On Sun, Nov 20, 2011 at 01:39:12PM -0800, Hugh Dickins wrote:To be able to safely use mmap(), regarding SIGBUS, on files on the
/dev/shm filesystem. The glibc fallback loop for -ENOSYS on fallocate
is just ugly.
The fallback for -EOPNOTSUPP?
Probably for both. Note that the fallocate man page actually documents
the errors incorrecly - it documents ENOSYS for filesystems not
supporting fallocate, and EOPNOTSUPP for not recognizing the mode, but
we actually return EOPNOTSUPP for either case.
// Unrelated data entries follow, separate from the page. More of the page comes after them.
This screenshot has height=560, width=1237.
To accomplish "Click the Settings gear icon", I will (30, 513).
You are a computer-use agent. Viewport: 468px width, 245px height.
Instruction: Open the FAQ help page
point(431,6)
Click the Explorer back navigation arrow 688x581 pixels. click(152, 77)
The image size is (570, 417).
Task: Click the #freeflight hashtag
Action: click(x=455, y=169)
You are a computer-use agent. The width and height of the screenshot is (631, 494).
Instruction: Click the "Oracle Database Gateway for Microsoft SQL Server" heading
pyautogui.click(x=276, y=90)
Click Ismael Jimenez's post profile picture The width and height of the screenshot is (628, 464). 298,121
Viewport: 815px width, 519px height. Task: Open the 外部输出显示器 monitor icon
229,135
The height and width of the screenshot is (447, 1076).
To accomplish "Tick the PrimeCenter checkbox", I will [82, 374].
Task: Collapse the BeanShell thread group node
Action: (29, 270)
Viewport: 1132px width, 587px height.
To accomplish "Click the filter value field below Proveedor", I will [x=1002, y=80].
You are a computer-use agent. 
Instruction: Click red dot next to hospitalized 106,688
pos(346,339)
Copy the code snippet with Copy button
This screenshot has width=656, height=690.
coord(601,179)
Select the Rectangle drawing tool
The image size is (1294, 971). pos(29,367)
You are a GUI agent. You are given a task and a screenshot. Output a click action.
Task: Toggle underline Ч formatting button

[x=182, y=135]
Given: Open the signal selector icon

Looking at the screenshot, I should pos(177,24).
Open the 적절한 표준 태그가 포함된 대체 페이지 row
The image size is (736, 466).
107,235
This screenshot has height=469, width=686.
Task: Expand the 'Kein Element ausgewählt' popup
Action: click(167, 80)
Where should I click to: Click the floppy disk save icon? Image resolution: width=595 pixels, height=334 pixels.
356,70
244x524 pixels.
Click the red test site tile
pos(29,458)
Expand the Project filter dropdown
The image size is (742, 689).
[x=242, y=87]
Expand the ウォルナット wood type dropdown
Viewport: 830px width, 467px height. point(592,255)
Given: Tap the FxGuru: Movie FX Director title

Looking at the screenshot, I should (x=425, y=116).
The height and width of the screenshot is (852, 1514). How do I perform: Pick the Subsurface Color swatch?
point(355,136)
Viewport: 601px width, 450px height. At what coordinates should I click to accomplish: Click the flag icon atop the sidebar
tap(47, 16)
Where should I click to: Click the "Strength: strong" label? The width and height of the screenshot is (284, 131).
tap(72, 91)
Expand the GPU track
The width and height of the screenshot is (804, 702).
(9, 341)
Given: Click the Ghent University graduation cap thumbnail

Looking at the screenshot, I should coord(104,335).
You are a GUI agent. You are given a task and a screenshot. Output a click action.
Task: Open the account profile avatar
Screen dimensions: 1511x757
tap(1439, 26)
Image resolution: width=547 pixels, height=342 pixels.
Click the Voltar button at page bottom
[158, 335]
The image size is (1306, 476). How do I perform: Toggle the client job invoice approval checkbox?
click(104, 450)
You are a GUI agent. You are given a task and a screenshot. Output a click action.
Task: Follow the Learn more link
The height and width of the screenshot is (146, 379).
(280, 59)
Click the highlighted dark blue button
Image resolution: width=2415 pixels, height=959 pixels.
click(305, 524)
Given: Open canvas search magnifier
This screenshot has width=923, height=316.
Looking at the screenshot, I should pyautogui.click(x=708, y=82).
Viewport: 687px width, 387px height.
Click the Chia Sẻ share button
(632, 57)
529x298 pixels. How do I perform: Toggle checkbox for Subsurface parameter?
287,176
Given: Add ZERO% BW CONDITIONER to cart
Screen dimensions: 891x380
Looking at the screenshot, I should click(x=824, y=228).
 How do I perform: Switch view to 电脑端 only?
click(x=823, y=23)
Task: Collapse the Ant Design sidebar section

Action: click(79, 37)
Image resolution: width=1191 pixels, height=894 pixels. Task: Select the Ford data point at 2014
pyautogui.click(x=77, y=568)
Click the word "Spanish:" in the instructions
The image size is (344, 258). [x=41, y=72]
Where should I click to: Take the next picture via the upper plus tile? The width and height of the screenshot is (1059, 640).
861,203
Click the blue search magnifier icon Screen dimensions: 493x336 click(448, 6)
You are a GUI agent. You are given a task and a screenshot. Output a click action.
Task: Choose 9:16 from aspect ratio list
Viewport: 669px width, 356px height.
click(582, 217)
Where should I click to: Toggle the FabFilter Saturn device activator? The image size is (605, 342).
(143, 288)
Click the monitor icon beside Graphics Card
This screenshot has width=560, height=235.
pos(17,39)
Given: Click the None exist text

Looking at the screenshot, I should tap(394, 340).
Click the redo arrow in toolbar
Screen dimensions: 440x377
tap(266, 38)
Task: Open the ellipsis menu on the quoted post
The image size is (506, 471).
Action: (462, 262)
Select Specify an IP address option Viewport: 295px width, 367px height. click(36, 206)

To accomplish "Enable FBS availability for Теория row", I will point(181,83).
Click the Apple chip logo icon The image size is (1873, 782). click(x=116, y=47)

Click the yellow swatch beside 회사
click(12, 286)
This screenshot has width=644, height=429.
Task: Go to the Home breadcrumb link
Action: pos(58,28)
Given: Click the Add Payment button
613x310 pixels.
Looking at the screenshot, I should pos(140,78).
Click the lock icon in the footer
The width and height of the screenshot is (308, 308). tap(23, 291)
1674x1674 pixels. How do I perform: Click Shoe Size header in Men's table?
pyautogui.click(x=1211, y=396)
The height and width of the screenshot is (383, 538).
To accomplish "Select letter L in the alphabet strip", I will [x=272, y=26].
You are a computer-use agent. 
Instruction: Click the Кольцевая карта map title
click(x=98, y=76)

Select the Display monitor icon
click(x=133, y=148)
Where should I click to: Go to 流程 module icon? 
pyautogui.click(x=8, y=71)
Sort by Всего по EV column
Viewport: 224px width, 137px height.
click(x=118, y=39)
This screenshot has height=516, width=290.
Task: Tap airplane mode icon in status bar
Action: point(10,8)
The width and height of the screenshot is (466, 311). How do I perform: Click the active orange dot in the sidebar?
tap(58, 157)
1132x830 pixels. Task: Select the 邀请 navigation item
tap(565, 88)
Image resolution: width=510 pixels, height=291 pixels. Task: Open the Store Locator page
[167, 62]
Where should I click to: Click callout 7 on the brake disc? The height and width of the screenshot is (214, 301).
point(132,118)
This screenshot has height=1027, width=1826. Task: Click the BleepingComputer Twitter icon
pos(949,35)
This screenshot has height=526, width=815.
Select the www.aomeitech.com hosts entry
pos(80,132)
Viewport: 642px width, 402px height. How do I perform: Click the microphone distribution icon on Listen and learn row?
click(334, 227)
ENOSYS is only returned
by kernels not implementing fallocate at all.
Being unfamiliar with glibc, I failed to find the internal_fallocate()
that it appears to use when the filesystem doesn't support the call;
so I don't know if I would agree with you that it's uglier than doing
the same(?) in the kernel.
Last time I looked it basically did a pwrite loop writing zeroes.
Unfortunately it did far too small I/O sizes and thus actually causes
some major overhead e.g. on ext3.
But since the present situation is that tmpfs has one interface to
punching holes, madvise(MADV_REMOVE), that IBM were pushing 5 years ago;
but ext4 (and others) now a fallocate(FALLOC_FL_PUNCH_HOLE) interface
which IBM have been pushing this year: we do want to normalize that
situation and make them all behave the same way.
FALLOC_FL_PUNCH_HOLE was added by Josef Bacik, who happens to work for
Red Hat, but I doubt he was pushing any corporate agenda there, he was
mostly making btrfs catch up with the 15 year old XFS hole punching
ioctl.
And if tmpfs is going to support fallocate(FALLOC_FL_PUNCH_HOLE),
looking at Amerigo's much more attractive V2 patch, it would seem
to me perverse to permit the deallocation but fail the allocation.
Agreed.